■ Goal 1
List every organization named in the excerpt provided.
■ Goal 2
Condense the paragraph in the excerpt provided that begins "Nothing that's terribly significant" into a bulleted list that keeps its main facts.

━━━ Excerpt provided

Eric W. Aboaf - State Street Corp.

Management

Nothing that's terribly significant. There's always a little bit, and there's always an ongoing optimization that you do. We have a decent-sized alternatives accounting and fund administration business. That's with financial counterparties like hedge funds or private equity. And the Fed has deemed that as a 100% access. So we don't think that's right. We don't think the model support that, but – so we need to keep some amount of access for those clients and we'll do that. But there's no big step change that we expect. And in truth, the best thing to do from an LCR management standpoint is now to operate with a healthy LCR. But you don't want it to be neither too thin, nor to rich, right? If it's too rich, you're leaving money on the table and you can redeploy that into lending or securities. If it's too light, you're scraping by. And so I think there's a nice middle ground that we'd want to operate in. Elizabeth Lynn Graseck - Morgan Stanley & Co. LLC: Okay, great. And then just lastly, on the guidance that you have for the NII for the full year, obviously part of that uplift is this quarter, and it looks like there's a bit of an uplift also from 3Q, 4Q, but maybe at a slower pace than 2Q's uplift. And my question is that just a function of being a little bit more conservative on the cost of funding given that some of the benefit this quarter came from what looks like swap market activity that maybe you're baking into the base case.

━━━━━━
━━━ Listing

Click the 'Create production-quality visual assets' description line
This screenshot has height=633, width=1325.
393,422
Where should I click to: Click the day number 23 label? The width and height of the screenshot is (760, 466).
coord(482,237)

━━━━━━

■ Task solution 1
State Street Corp., the Fed, Morgan Stanley & Co. LLC

■ Task solution 2
- No significant change is expected, though ongoing optimization always continues.
- The firm has a decent-sized alternatives accounting and fund administration business with financial counterparties such as hedge funds and private equity.
- The Fed has deemed that business a 100% access. The firm disagrees and believes the models don't support it, but it will keep some access for those clients.
- No big step change is expected.
- The best approach to LCR management is to operate with a healthy LCR that is neither too thin nor too rich. Too rich leaves money on the table that could be redeployed into lending or securities. Too light means scraping by. The aim is a middle ground.
- Elizabeth Lynn Graseck of Morgan Stanley asks about the full-year NII guidance. Part of the uplift comes this quarter. There seems to be further uplift in 3Q and 4Q, at a slower pace than in 2Q. She asks whether this reflects a more conservative view of funding costs, since some of this quarter's benefit appeared to come from swap market activity that may be built into the base case.